Start of EXTRACT TO READ

In all fairness, you have no idea what sort of stunts that child has been pulling all day, or how patient the parent might have been up until the point where they lost it. I say this from experience. I love my oldest son more than life itself, but he can be a very challenging child. At his best he's sunny and helpful and enthusiastic, but at his worst...watch out. Our first
Disney cruise, when he was six (almost seven), he spent the first two days in such a snit that we couldn't do anything with him. We tried all the "good parent" tricks you can think of. We tried to jolly him out of it, we tried ignoring his behavior, we tried talking seriously to him, reasoning with him, etc. Didn't matter. He was in a bad mood and determined to make everyone else just as miserable as he was. Finally on the second night, he flat-out refused to get dressed to go see "Aladdin." My DH had had enough, and frankly so had I. He said "You can't make me go." DH said "Actually, yes I can" and dressed him like he was a two-year-old. DH then proceeded to take him by the hand and literally drag him to the elevators, then dragged him all the way down the ship to the Walt Disney Theater. He didn't yank him or hurt him, he just kept walking straight ahead with a tight grip on our son's hand. It was actually pretty funny. My son got tired of being dragged while lying like a rag doll and instead stood up and literally dug in his heels. So DH dragged him that way, with his heels skating along the marble floors. And when we got to the theater DH picked him up and sat his bottom in a seat and said "You will sit here and watch the show quietly OR ELSE." Or else what, I don't even know, but my boys generally don't try to find out. And after that we didn't have a single issue with him for the rest of the trip.

End of EXTRACT TO READ
Start of EXTRACTED DATA

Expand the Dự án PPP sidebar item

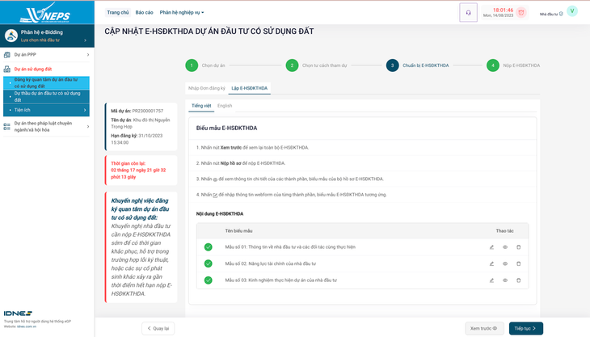pos(47,55)
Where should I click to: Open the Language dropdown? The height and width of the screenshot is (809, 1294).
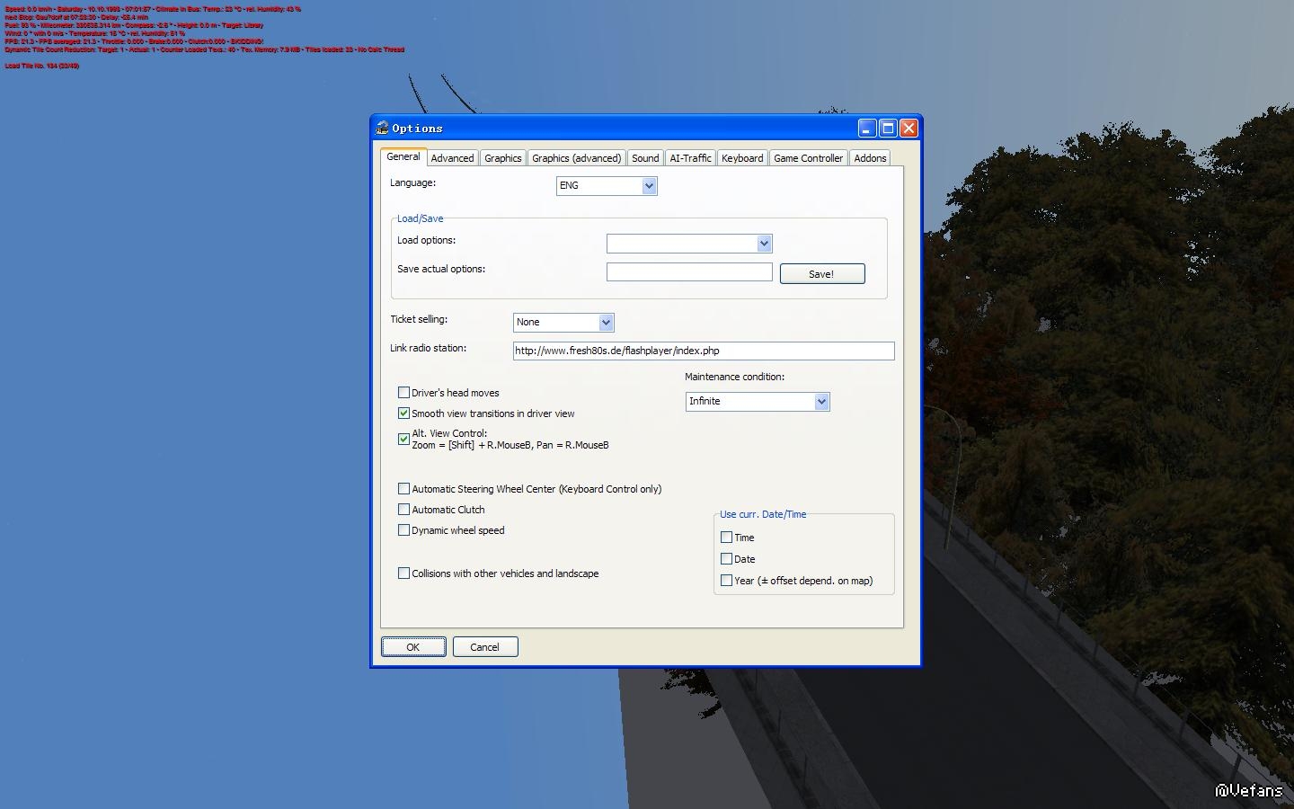[x=649, y=186]
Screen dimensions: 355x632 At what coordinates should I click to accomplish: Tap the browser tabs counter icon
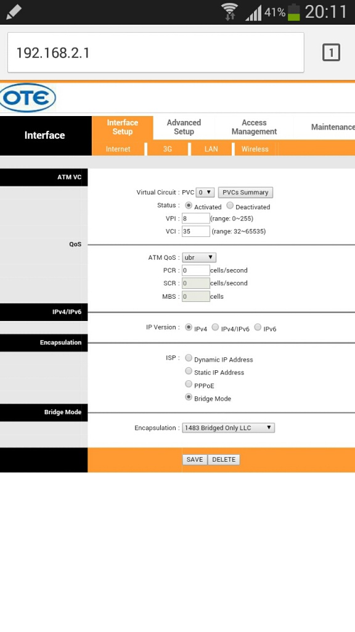tap(331, 52)
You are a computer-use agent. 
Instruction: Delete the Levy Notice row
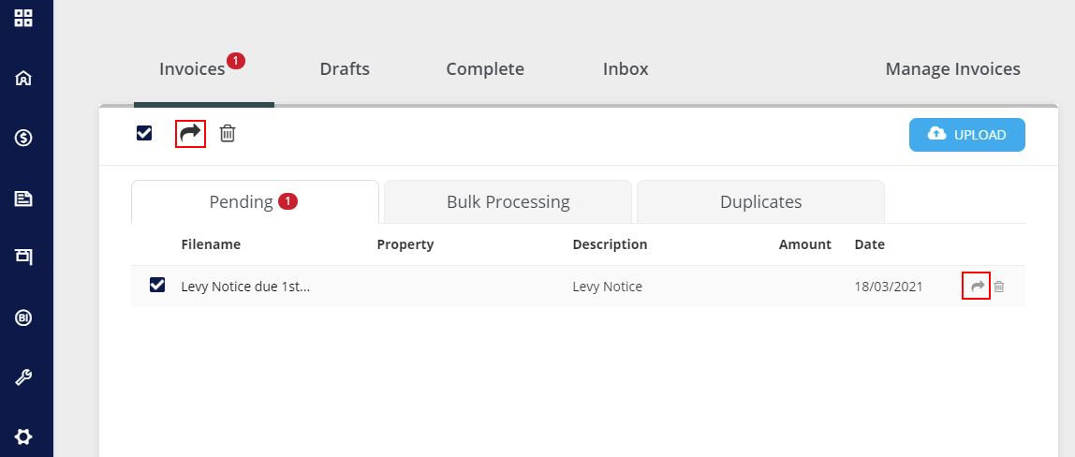[x=999, y=287]
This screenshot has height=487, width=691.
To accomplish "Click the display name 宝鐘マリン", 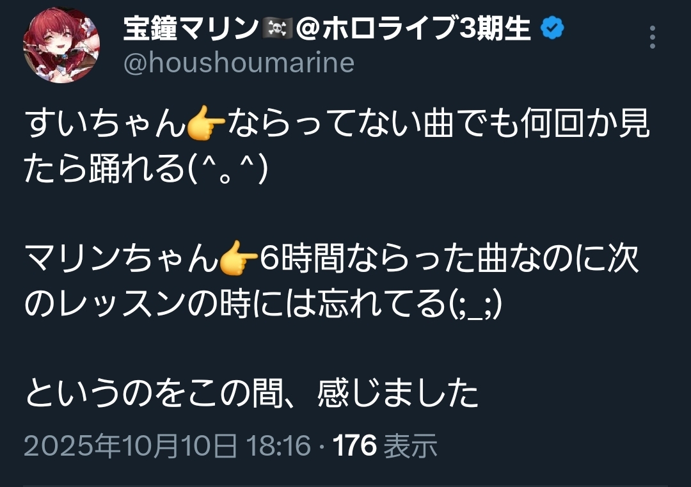I will tap(191, 29).
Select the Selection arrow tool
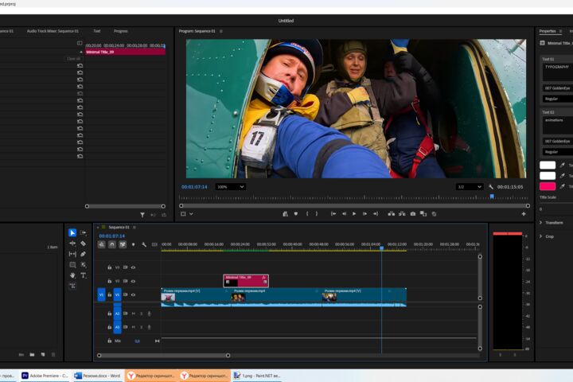The height and width of the screenshot is (382, 573). (x=72, y=233)
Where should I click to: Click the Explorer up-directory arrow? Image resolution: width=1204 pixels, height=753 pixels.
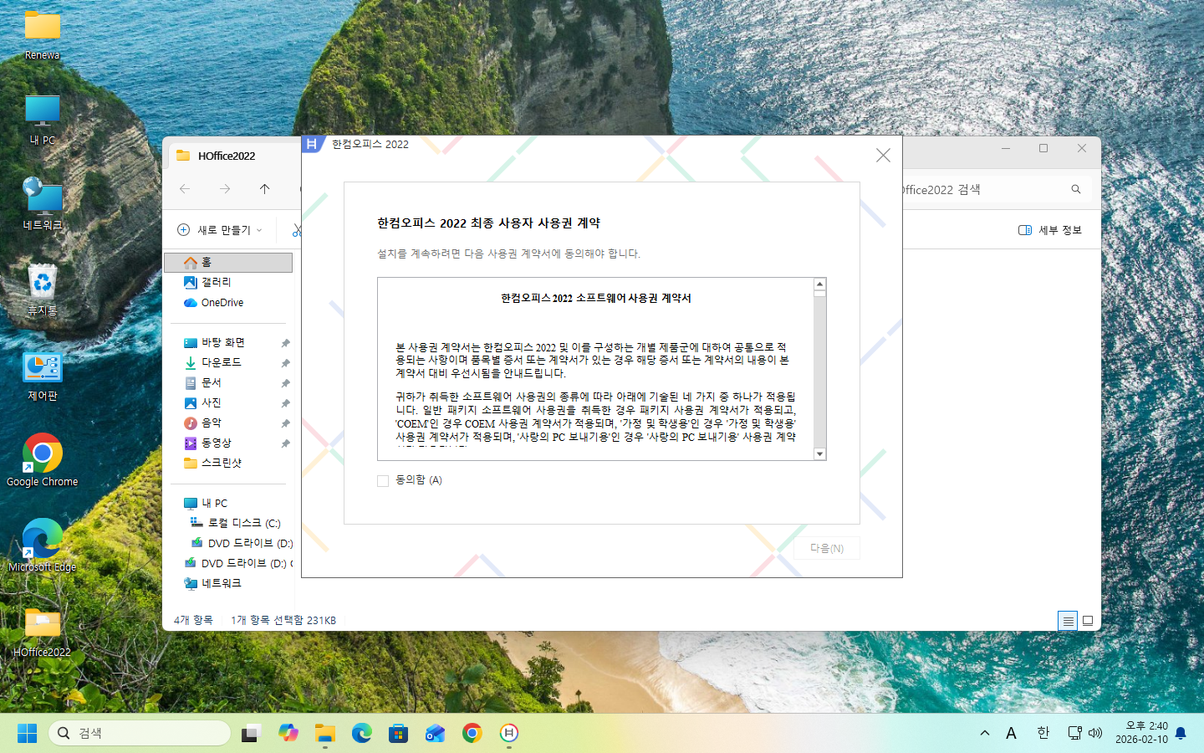click(x=264, y=189)
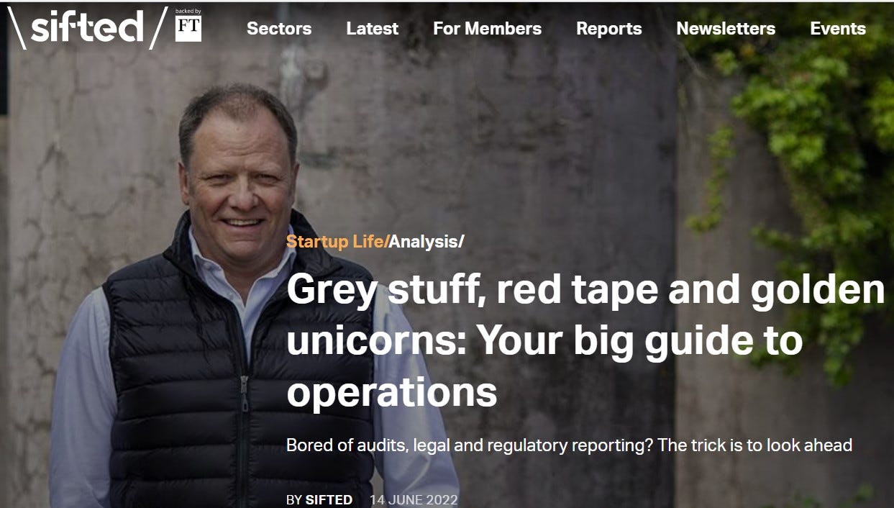
Task: Open the SIFTED author link
Action: pyautogui.click(x=329, y=499)
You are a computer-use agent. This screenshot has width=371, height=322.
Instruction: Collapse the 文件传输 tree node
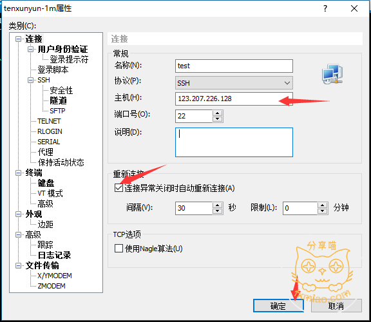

End of EXTRACTED DATA

*EXERCISE SET*
A. In the post about the Disney cruise, which show did the son flatly refuse to get dressed for on the second night?
B. Continue the post about the Disney cruise from its final sentence.

*ANSWERS IN ORDER*
A. "Aladdin."

B.
My point is that I'll bet there are a lot of people who watched this spectacle and were appalled. They probably thought, "Is that really necessary? You're on vacation! Just have fun, talk to the kid, why drag him and make him do something he doesn't want to do? And who drags their kid around like that, anyway?" But we had had 48 hours of this child thinking he was running the show and being a pill just for the sake of being a pill, and we were done. And you know what? That was the end of it for him, he was a doll after that for the rest of the trip.
I also would like to say that as a parent, sometimes I feel like you can't win. If you don't reprimand your children, you're a lazy parent who's raising entitled brats who are obnoxious and don't behave. If you do discipline them in public, you're an awful parent who is mean and can't even let them enjoy this wonderful vacation.